⚙️ Order in Chaos: How Rate Limiters Turn Traffic Storms into Steady Streams

In today’s interconnected digital landscape, web apps and services are constantly under pressure. One ond hand, apps need to serve thousands of requests per minute from overenthusiastic clients and on the other hand, apps also need to protect themselves from malicious bots trying to brute-force login into the app. Uncontrolled traffic can overwhelm even the most robust infrastructure, leading to degraded performance for legitimate users, unexpected outages, and inflated operational costs.

To prevent from drowning in a sea of requests, services rely on an elegant and powerful defense mechanism: the rate limiter.

A rate limiter enforces a cap on how many requests an entity (such as a user or client application) can make to an API or service within a defined time window. Think of it as a traffic cop for APIs ensuring that no single client monopolizes the system’s resources.

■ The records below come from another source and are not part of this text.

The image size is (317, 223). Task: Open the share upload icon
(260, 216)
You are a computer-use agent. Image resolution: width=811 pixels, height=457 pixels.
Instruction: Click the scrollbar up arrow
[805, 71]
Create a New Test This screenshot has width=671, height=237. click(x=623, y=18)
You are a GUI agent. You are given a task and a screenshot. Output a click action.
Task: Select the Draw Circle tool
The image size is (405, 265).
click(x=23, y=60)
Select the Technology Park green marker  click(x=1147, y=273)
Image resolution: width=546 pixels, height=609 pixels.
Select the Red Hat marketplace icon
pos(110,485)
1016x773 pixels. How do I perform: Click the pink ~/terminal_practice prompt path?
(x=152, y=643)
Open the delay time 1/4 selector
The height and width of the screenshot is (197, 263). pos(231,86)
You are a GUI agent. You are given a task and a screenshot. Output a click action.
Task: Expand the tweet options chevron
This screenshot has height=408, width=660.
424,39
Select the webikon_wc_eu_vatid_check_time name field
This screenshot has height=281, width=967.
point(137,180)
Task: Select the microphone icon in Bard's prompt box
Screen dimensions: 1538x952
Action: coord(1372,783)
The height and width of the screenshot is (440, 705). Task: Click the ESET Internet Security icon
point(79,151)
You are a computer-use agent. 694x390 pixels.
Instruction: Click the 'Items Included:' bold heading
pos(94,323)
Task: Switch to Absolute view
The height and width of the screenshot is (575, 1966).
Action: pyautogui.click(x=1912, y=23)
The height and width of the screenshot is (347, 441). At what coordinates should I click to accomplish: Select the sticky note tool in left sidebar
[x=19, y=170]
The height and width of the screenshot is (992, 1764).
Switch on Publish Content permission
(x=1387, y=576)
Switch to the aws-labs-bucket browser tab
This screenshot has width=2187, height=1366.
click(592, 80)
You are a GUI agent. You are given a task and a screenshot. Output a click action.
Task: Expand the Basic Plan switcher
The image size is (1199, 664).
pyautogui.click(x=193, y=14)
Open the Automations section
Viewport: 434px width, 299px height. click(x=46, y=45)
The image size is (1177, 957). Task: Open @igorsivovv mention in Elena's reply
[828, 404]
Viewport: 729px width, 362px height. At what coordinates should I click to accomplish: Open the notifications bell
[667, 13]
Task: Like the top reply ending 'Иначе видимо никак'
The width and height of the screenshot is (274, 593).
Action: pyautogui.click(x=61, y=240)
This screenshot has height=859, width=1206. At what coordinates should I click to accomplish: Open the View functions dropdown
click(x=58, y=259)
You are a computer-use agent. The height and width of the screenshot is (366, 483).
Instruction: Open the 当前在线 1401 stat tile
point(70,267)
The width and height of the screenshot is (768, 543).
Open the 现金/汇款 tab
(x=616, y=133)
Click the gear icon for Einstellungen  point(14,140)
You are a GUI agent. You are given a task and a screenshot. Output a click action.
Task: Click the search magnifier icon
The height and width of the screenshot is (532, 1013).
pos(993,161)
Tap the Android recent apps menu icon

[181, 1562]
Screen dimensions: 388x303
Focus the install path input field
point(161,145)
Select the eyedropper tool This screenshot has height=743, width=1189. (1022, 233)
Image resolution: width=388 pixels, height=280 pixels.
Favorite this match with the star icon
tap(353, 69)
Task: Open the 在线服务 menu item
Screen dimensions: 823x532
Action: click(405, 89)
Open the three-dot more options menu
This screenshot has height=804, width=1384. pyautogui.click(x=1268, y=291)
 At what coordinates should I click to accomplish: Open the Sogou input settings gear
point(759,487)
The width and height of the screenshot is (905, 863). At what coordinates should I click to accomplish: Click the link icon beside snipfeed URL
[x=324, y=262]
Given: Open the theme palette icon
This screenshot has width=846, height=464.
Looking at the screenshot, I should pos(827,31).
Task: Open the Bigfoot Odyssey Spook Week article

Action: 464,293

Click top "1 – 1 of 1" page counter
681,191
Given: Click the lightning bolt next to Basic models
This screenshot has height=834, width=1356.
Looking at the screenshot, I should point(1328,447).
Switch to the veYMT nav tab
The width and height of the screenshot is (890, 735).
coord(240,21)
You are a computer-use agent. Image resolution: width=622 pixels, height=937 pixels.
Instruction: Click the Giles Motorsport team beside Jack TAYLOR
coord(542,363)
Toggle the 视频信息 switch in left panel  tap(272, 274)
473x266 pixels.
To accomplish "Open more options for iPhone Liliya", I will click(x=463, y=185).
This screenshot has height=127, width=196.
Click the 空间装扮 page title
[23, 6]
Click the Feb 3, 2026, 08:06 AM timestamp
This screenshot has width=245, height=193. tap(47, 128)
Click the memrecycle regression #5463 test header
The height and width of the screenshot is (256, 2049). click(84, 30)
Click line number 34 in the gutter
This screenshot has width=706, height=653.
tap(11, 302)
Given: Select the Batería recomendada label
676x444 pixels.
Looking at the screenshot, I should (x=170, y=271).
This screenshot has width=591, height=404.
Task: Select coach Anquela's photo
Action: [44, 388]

The key benefits of using a rate limiter include:

DoS Protection: Denial-of-Service (DoS) and Distributed Denial-of-Service (DDoS) attacks flood a service with excessive requests to make it unavailable. By capping requests from specific sources, a rate limiter helps mitigate these threats.
Resource Fairness: Rate limiters ensure fair resource distribution, preventing a few high-traffic clients from hogging CPU, memory, or bandwidth at the expense of others.
Cost Management: For cloud-hosted services, request volume directly affects cost. Rate limiting helps control expenses by curbing unnecessary or abusive usage of expensive resources like API calls, database queries, or serverless function executions.

With the “why” established, let’s explore how rate limiters achieve this control by examining some of the algorithms commonly used by rate limiters to manage request flow.

1. Token Bucket Algorithm

The Token Bucket algorithm is designed to strike a balance between flexibility and control. It allows short bursts of traffic while still enforcing a steady, average rate of requests over time.

At its core, the algorithm imagines a bucket filled with tokens, where each token represents permission to process one request. The bucket has a fixed capacity (known as the bucket size), defining the maximum number of tokens it can hold. Tokens are added to the bucket at a constant refill rate (for example, 10 tokens per second). If the bucket is already full, any new tokens are simply discarded.

Whenever a request arrives, the system checks the bucket. If at least one token is available, the system removes a token and processes the request. If the bucket is empty, the request must wait or be rejected.

This mechanism ensures that the system can handle short-term spikes in traffic but not sustained overload. The bucket size determines how “bursty” the traffic can be (how many requests can be processed at once), while the refill rate defines the sustained throughput, the long-term average request rate the system can safely handle.

For instance, suppose the refill rate is 5 tokens per second and the bucket size is 20 tokens. This means the system can tolerate an initial burst of 20 requests instantly, but afterward, it will only process up to 5 new requests per second as tokens are replenished. If traffic slows down, tokens accumulate in the bucket. When a sudden surge happens later, the stored tokens allow the system to absorb it smoothly, up to the bucket’s capacity.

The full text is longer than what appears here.